**WRITTEN INSTRUCTION**
Rewrite the records from the first line up to and including the line containing "click(x=791, y=1226)", replacing "screenshot" with "image" and leaving everything else unchanged.

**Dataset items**
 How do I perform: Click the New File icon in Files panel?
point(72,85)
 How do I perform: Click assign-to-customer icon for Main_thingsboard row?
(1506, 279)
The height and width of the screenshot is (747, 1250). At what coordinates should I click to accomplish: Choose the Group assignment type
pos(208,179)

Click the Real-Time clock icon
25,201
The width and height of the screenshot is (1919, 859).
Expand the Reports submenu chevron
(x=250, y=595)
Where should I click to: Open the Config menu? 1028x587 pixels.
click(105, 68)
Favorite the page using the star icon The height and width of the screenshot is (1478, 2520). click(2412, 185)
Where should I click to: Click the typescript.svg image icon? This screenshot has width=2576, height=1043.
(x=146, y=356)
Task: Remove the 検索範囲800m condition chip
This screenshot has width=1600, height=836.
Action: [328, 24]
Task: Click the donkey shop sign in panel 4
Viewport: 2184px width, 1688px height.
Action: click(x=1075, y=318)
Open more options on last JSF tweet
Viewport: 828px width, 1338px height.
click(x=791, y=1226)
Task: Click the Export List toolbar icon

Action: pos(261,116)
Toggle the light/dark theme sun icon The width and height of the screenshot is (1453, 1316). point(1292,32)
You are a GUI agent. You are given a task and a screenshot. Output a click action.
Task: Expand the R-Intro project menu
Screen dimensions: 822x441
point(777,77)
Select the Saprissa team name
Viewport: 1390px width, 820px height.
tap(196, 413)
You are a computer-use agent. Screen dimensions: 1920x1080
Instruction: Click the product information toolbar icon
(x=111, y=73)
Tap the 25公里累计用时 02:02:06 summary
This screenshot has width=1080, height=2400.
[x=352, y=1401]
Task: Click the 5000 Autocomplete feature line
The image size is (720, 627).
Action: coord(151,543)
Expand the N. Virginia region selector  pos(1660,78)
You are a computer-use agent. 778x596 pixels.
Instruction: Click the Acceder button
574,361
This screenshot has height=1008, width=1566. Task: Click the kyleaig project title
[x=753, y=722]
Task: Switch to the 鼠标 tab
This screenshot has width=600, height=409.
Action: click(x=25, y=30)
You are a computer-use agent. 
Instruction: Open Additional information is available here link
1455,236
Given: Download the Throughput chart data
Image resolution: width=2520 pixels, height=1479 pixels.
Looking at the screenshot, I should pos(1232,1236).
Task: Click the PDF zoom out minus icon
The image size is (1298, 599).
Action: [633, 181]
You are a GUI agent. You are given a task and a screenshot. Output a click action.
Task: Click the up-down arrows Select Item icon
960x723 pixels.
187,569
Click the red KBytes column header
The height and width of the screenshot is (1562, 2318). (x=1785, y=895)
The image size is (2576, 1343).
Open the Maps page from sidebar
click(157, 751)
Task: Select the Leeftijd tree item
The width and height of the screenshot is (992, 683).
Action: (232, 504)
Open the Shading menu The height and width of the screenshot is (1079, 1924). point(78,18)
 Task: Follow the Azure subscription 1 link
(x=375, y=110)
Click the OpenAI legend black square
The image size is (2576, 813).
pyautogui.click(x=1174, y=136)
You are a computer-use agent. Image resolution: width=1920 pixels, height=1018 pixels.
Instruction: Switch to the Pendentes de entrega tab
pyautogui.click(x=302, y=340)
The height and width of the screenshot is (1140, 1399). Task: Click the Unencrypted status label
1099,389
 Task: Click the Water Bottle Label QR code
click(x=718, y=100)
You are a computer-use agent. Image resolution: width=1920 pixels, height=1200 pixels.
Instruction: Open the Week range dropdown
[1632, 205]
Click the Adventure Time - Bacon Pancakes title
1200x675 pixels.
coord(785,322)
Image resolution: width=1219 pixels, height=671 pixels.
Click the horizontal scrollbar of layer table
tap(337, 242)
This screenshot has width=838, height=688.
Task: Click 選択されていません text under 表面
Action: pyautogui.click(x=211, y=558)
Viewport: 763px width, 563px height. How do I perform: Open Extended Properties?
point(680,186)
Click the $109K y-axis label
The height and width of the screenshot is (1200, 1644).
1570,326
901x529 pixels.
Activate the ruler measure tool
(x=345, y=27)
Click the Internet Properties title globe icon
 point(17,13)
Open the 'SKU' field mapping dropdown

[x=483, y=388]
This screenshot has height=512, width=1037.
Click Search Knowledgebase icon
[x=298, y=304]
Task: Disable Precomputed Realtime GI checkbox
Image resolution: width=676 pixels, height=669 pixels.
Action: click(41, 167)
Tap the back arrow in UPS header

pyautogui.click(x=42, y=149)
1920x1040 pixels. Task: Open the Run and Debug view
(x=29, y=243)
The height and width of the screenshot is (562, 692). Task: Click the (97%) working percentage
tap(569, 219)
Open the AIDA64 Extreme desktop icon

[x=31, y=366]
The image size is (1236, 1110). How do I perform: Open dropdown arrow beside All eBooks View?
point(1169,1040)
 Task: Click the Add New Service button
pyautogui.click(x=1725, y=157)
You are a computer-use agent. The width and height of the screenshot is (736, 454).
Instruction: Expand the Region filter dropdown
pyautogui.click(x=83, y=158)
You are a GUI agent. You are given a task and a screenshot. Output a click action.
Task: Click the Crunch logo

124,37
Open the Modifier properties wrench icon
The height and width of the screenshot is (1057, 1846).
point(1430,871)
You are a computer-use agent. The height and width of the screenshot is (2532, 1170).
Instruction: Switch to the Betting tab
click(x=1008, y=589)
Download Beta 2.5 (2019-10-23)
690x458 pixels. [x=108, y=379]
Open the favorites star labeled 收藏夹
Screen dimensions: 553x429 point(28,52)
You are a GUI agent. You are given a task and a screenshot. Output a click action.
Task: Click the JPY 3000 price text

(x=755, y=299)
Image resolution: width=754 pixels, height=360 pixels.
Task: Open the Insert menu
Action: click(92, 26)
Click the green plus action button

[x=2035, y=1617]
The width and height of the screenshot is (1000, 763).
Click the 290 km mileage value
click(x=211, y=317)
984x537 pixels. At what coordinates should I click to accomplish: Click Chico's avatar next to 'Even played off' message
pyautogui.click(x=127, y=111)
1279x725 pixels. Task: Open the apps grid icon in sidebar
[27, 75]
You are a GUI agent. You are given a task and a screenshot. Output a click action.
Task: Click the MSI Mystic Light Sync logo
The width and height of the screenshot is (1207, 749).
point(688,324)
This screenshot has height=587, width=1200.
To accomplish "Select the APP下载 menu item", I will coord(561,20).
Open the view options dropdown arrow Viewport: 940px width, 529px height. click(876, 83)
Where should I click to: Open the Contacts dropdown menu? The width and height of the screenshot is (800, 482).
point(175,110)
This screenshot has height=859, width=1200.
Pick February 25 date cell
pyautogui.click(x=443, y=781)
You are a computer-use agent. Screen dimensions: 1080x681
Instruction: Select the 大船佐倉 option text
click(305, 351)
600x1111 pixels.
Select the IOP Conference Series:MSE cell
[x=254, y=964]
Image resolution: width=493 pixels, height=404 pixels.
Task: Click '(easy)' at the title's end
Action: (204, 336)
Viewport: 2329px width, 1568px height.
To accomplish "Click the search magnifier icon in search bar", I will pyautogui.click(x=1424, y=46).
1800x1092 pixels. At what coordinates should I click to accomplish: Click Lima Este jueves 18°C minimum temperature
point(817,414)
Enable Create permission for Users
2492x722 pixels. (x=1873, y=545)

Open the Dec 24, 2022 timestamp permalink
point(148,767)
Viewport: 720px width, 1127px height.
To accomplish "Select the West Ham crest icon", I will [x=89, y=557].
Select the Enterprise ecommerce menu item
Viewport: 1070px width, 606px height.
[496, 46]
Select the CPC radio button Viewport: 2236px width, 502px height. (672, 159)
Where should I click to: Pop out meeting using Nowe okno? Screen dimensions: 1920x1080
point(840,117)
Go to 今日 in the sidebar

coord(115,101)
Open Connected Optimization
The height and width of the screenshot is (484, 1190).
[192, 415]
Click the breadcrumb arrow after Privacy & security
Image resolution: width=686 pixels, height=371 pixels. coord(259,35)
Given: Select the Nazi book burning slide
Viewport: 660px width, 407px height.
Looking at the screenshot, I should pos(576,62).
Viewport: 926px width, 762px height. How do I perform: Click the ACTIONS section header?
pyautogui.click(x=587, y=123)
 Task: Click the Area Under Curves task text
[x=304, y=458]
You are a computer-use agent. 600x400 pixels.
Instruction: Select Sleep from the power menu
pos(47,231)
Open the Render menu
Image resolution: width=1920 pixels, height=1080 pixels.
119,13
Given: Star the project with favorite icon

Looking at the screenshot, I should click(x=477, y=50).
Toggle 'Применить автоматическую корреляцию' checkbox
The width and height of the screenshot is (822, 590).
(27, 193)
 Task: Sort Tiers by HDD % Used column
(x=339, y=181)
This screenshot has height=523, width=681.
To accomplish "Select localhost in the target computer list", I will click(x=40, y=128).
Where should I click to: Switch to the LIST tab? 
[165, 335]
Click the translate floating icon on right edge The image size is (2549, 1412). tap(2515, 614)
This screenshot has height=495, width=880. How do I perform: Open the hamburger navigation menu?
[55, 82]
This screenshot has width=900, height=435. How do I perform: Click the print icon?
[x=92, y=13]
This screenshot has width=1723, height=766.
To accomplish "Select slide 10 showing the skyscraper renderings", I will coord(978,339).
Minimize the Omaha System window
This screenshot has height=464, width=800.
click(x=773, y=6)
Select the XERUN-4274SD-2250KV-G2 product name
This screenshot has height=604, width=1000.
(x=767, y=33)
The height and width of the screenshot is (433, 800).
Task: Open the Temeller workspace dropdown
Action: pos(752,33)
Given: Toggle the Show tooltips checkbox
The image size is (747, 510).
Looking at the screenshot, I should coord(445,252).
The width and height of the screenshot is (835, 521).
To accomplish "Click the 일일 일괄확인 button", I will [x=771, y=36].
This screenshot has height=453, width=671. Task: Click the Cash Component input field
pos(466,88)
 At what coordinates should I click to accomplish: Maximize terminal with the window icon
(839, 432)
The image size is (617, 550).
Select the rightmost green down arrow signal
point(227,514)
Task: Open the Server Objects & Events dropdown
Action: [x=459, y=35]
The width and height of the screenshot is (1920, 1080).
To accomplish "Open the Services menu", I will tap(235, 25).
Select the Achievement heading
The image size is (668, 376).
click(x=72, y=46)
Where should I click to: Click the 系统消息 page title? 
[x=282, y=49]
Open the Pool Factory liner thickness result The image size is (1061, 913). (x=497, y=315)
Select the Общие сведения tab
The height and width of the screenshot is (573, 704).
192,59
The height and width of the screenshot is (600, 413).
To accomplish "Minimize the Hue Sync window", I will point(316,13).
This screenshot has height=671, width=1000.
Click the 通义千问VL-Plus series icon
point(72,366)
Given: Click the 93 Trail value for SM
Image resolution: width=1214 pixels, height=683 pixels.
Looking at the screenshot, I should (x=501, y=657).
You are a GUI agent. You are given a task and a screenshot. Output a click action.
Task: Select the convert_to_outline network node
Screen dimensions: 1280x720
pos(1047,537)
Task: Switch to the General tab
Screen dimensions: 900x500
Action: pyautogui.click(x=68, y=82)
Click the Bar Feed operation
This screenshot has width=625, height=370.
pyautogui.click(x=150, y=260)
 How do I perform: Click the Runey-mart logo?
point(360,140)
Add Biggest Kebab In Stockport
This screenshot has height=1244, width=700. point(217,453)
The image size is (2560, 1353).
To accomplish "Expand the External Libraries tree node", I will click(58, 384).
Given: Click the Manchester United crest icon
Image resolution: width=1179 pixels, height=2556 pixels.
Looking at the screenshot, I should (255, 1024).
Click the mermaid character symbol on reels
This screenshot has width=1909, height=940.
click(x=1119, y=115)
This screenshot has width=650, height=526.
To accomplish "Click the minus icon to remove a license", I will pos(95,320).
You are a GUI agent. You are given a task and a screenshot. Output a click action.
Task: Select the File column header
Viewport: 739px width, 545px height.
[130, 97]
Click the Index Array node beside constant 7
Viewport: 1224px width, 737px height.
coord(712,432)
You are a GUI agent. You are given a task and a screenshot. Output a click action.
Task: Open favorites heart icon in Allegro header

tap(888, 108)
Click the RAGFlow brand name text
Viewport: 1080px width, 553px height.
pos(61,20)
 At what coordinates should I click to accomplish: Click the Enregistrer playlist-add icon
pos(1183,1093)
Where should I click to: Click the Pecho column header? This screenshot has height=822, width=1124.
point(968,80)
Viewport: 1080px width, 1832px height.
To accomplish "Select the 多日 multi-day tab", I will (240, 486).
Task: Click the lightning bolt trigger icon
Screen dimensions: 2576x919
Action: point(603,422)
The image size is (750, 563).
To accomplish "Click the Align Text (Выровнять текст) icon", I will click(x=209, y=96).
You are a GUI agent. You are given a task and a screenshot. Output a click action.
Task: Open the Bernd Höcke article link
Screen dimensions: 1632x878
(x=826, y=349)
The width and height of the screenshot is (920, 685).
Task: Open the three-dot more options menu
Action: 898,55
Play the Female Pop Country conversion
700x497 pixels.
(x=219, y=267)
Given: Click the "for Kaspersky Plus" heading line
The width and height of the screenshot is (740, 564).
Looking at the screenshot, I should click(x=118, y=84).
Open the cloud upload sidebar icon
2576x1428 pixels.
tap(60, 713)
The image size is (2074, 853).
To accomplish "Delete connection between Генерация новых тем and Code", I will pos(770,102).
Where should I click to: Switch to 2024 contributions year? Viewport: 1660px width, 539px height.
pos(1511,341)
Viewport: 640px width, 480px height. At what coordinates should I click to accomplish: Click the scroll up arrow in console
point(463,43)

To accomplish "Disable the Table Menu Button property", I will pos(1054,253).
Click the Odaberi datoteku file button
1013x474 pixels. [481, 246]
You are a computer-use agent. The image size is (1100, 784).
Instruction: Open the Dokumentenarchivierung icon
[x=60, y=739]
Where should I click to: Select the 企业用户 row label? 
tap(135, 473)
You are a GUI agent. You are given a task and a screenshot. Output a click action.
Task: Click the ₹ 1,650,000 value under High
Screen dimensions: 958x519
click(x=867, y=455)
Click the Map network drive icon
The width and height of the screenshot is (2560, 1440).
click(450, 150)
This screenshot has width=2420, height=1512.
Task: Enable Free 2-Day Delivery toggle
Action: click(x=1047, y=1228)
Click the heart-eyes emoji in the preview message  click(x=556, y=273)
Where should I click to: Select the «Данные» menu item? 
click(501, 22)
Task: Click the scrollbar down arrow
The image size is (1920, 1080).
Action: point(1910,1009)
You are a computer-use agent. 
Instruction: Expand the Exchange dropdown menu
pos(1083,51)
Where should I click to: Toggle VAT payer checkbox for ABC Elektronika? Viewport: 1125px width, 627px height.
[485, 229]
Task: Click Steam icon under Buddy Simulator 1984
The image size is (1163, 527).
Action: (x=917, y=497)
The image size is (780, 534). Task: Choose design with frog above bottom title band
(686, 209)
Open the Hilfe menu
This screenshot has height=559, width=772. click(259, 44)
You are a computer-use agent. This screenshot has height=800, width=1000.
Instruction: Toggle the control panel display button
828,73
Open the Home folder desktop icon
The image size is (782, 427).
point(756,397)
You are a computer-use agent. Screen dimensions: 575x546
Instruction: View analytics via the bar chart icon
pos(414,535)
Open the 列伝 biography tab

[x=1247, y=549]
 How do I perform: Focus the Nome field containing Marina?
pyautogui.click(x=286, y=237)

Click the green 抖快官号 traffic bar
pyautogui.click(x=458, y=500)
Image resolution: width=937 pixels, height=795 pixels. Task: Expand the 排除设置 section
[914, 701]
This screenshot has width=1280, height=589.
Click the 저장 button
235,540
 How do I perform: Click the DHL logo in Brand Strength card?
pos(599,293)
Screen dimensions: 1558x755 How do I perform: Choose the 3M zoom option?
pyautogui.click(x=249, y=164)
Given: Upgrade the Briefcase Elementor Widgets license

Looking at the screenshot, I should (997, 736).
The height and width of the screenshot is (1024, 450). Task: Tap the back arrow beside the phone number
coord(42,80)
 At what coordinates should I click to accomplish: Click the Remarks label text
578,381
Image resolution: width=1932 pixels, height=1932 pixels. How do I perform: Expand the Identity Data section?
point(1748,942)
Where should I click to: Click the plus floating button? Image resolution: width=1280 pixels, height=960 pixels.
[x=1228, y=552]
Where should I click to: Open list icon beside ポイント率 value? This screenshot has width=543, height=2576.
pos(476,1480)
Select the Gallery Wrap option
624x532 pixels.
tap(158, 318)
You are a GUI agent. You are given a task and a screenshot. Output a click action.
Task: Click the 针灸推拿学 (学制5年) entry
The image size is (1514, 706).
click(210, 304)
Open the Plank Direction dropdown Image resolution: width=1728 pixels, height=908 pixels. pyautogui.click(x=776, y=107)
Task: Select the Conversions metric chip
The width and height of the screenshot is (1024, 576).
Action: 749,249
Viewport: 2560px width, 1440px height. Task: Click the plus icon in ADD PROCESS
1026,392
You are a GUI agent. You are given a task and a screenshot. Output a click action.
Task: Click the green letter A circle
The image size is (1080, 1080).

**REPLY TO THE TASK**
 How do I perform: Click the New File icon in Files panel?
point(72,85)
 How do I perform: Click assign-to-customer icon for Main_thingsboard row?
(1506, 279)
The height and width of the image is (747, 1250). At what coordinates should I click to accomplish: Choose the Group assignment type
pos(208,179)

Click the Real-Time clock icon
25,201
The width and height of the image is (1919, 859).
Expand the Reports submenu chevron
(x=250, y=595)
Where should I click to: Open the Config menu? 1028x587 pixels.
click(105, 68)
Favorite the page using the star icon The height and width of the image is (1478, 2520). click(2412, 185)
Where should I click to: Click the typescript.svg image icon? This image has width=2576, height=1043.
(x=146, y=356)
Task: Remove the 検索範囲800m condition chip
This image has width=1600, height=836.
Action: [328, 24]
Task: Click the donkey shop sign in panel 4
Viewport: 2184px width, 1688px height.
Action: click(x=1075, y=318)
Open more options on last JSF tweet
Viewport: 828px width, 1338px height.
click(x=791, y=1226)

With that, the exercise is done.